California Makes Treatment of Tips and Gratuities Consistent with Records Kept for IRS

Effective January 1, 2015, California has amended a sales and use tax regulation regarding taxable sales of food products to make the regulation’s treatment of tips, gratuities, and service charges consistent with the records retailers keep for reporting such payments as tip wages or non-tip wages for Internal Revenue Service purposes. The amendments add a new presumption regarding whether a tip, gratuity, or service charge is subject to tax based on such records. An optional payment designated as a tip, gratuity, or service charge is not subject to sales tax.
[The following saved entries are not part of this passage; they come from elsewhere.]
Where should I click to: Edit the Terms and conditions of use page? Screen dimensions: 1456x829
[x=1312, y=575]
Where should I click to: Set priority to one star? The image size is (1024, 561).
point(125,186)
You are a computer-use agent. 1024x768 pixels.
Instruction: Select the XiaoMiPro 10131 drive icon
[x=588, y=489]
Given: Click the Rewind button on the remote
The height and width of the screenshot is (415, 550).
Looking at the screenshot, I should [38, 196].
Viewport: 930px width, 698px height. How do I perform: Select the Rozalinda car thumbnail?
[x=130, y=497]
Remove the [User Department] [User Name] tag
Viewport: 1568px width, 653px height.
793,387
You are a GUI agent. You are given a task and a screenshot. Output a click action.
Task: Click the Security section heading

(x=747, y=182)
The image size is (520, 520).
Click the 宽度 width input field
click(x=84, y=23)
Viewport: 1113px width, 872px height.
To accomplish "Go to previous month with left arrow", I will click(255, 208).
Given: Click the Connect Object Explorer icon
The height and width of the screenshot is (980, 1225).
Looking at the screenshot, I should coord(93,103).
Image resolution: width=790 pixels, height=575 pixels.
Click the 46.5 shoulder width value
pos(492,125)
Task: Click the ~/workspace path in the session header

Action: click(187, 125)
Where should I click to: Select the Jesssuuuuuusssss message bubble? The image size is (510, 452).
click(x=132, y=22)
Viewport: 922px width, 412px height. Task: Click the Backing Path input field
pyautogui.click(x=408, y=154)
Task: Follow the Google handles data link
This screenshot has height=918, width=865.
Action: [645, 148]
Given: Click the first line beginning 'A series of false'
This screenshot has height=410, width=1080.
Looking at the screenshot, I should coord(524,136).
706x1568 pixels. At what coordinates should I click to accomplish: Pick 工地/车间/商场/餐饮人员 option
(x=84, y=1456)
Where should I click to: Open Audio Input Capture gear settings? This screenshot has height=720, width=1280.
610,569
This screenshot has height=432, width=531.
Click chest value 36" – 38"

A mandatory payment designated as a tip, gratuity, or service charge is included in taxable gross receipts, even if it is subsequently paid by the retailer to employees. Per the updated agreement, for optional payments, when a retailer keeps records consistent with reporting amounts as tip wages for IRS purposes, such amounts are presumed to be optional and not subject to tax. When a retailer does not maintain such records, this presumption does not apply and the amounts may be mandatory and included in taxable gross receipts. If an employer misappropriates these amounts, such payments are included in the retailer’s taxable gross receipts. Per the updated agreement, for mandatory payments, when a retailer’s records reflect that amounts are required to be reported to the IRS as non-tip wages, the amount is deemed to be mandatory. When a retailer does not maintain records for purposes of reporting the amounts to the IRS:

  • An amount negotiated between the retailer and the customer in advance of a meal, food, or drinks, or an event that includes a meal, food, or drinks is mandatory.
  • When the menu, brochures, advertisements or other printed materials contain statements that notify customers that tips, gratuities, or service charges will or may be added, an amount automatically added by the retailer to the bill or invoice presented to and paid by the customer is a mandatory charge and subject to tax. These amounts are considered negotiated in advance.

An amount will be considered “automatically added” when the retailer adds the amount to the bill without first conferring with the customer after service of the meal. Nonetheless, any amount added by the retailer is presumed to be automatically added and mandatory. It is presumed that an amount added as a tip by the retailer to the bill or invoice presented to the customer is automatically added and mandatory. A statement on the bill or invoice that the amount added by the retailer is a “suggested tip” “optional gratuity” or that the amount “may be increased, decreased, or removed” by the customer does not change the mandatory nature of the charge. This presumption may be controverted by documentary evidence showing that the customer specifically requested and authorized the amount be added to the bill. The retailer must retain the guest checks and any additional separate documents to show that the payment is optional. (Reg. 1603, California State Board of Equalization, effective January 1, 2015)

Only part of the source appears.